FDA issues 'softly worded' draft guidance on acrylamide

The US Food and Drug Administration (FDA) has issued a draft guidance for the food industry to help growers, manufacturers and operators work toward reducing levels of acrylamide in certain foods.

The FDA is not suggesting maximum recommended levels for the potential carcinogen, instead recommending that manufacturers be aware of acrylamide levels in their products in order to determine the best methods for reduction.

“It’s a laundry list of recommendations that are pretty softly worded,” said Ricardo Carvajal, FTC and FDA regulatory counsel at Hyman, Phelps and McNamara in Washington, DC. “If you look at spud-to-table continuum, there are 30 things the industry could do to minimize formation of acrylamide. But which ones really matter? Are there one or two things companies focus on? And what’s the return on investment here? That part isn’t very clear.”

The guidance covers raw materials, processing practices, and ingredients affecting potato- and cereal-based foods and coffee (all considered significant sources of acrylamide exposure), offering possible approaches that growers, manufacturers and foodservice operators can take to help reduce acrylamide levels. Click here to see full text of the guidance.

Acrylamide is present at high levels in starchy foods when they’re cooked using high-temperature methods, such as frying, grilling or baking. This is due to the maillard reaction, in which sugars react with the amino acid asparagine to give foods like French fries, cookies, cereals, crackers and coffee their brown color and toasty flavor. According to the Grocery Manufacturers Association, acrylamide is found in 40 percent of the calories consumed in the average American diet.

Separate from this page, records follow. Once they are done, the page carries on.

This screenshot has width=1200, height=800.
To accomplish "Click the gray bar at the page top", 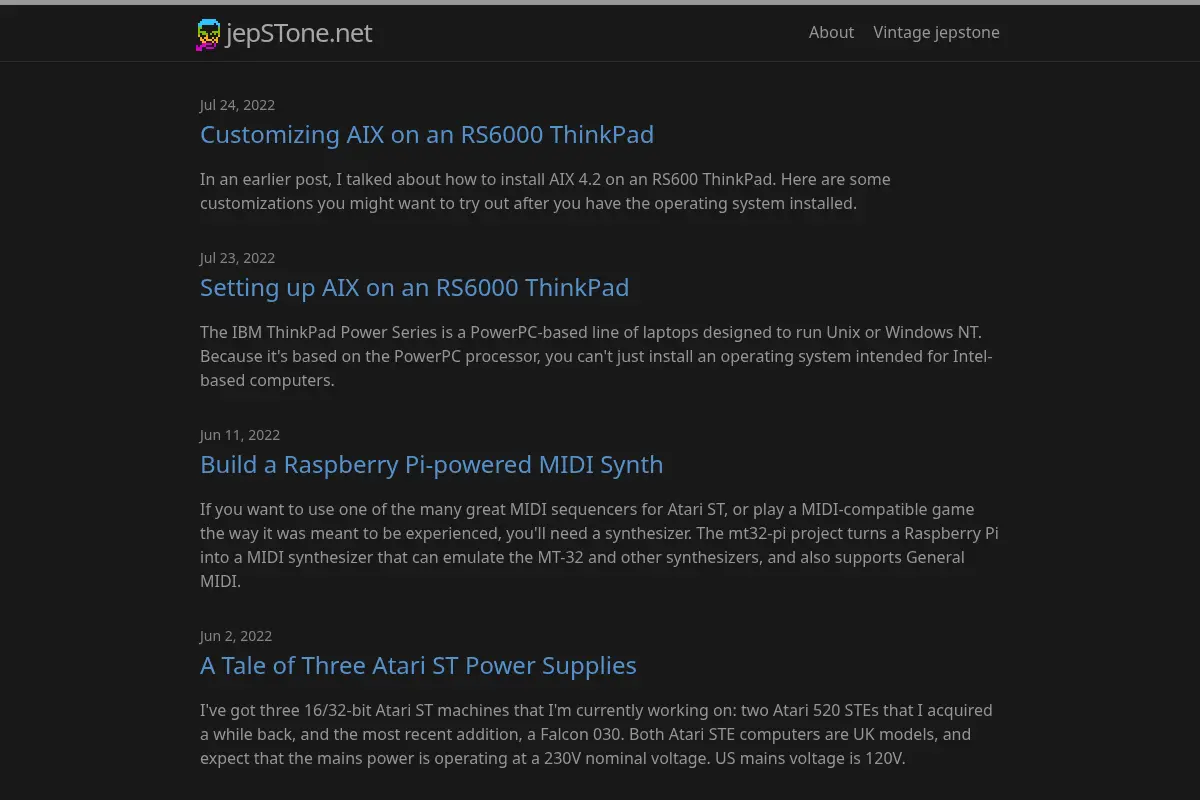I will pyautogui.click(x=600, y=2).
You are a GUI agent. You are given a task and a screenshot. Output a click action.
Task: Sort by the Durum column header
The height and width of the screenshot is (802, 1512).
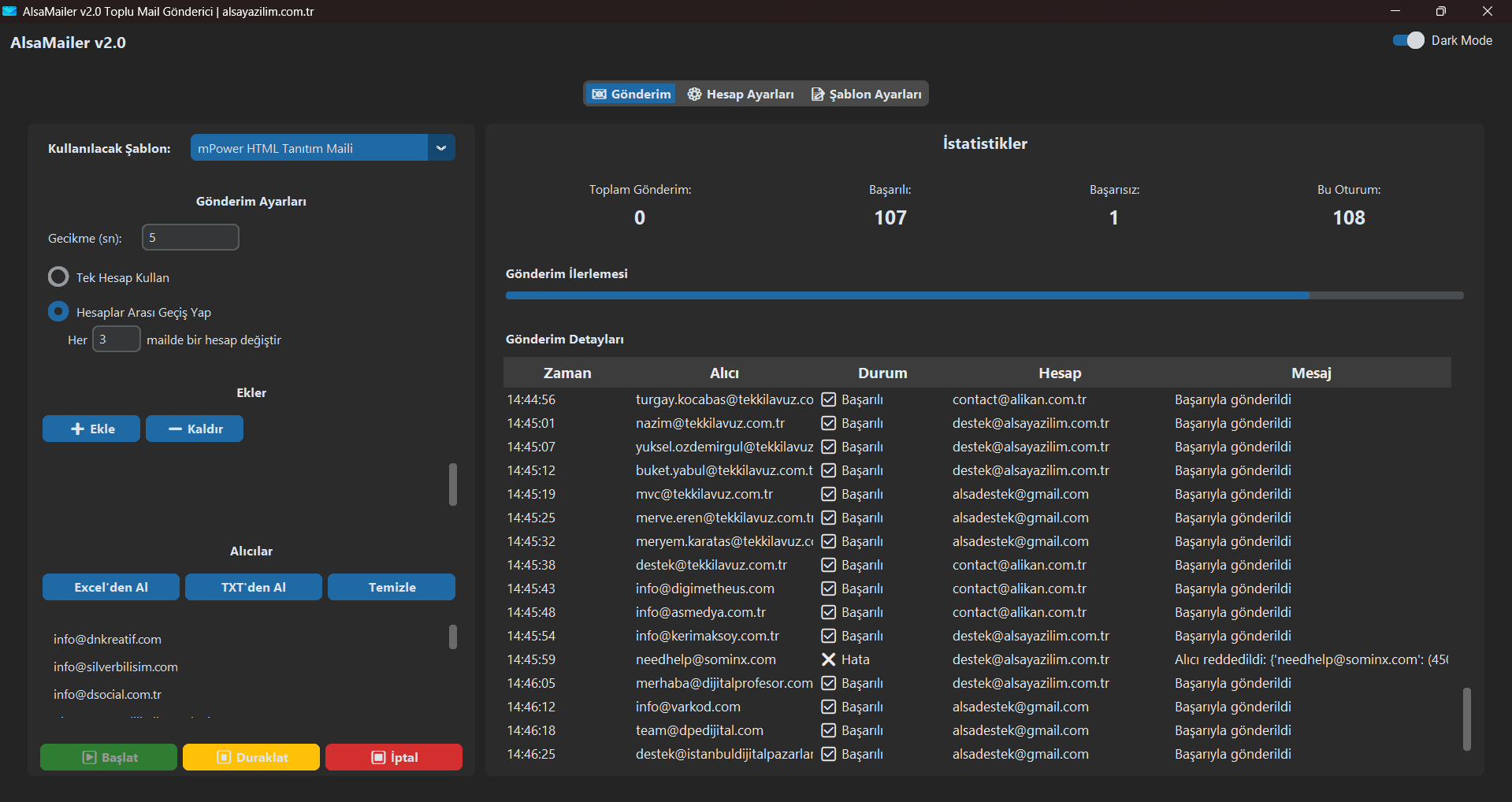[x=882, y=373]
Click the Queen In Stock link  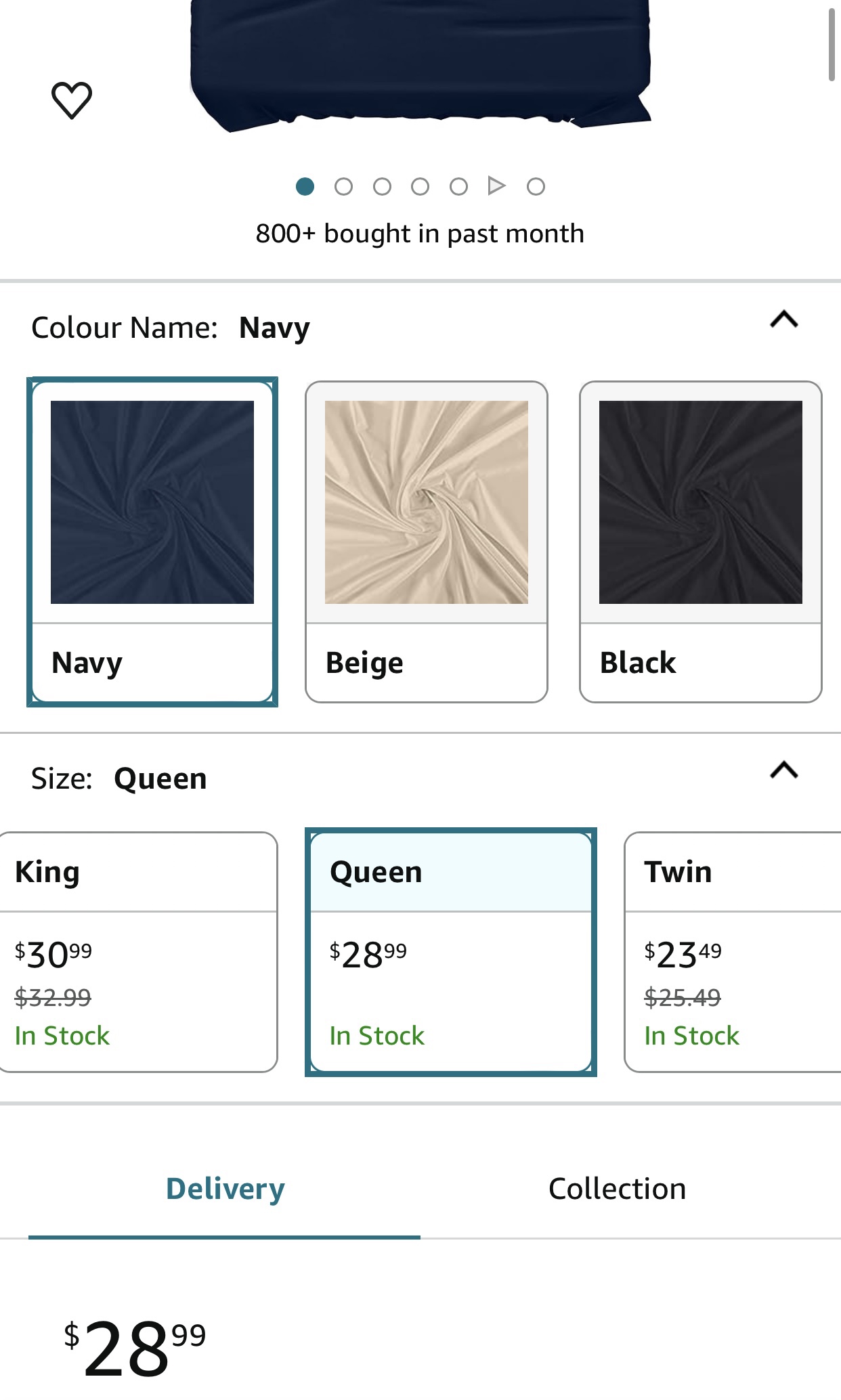click(x=376, y=1034)
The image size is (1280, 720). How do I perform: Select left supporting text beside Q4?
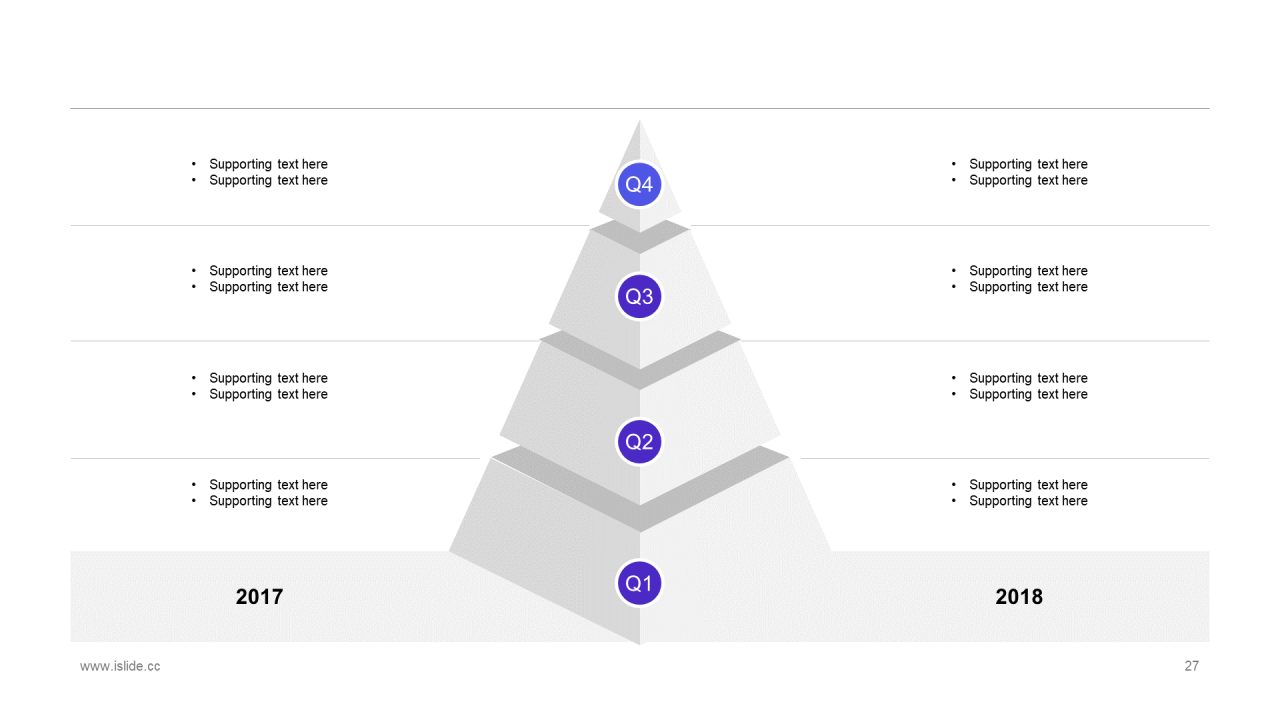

The chemical has been an industry concern since 2002, when Swedish researchers pinpointed it as a suspected carcinogen.  The US Department of Health and Human Services’ National Toxicology Program characterizes it as “reasonably anticipated to be a human carcinogen.” It was officially recognized as a potential carcinogen by the European Food Safety Authority in 2005 and a 2010 joint WHO/FAO report concluded it may be a human health concern.

EU guidance much more specific

Carvajal expects there will be a number of comments on the guidance by the sectors most affected, adding that its tentative tone is in stark contrast to the European Union’s move earlier this week to set new levels for acrylamide in foods, going so far as to recommend firms’ factor the formation of acrylamide into their HAACP plans.

“If the European Commission is the point of comparison here then the FDA’s approach looks pretty flexible,” Carvajal added. “The FDA’s approach is more in line with, ‘look we want to drive down levels as much as possible, but we don’t want people making big adjustments in their dietary patterns.”

Indeed, possibly the trickiest part could be that the industry really has little control once the products get into consumers’ hands, he added.

“Once you get to the end point, the food industry has no control. I could do all these things to minimize presence of acrylamide and have consumers throw that out the window by their choice of cooking them. That aspect of it I find a little problematic.”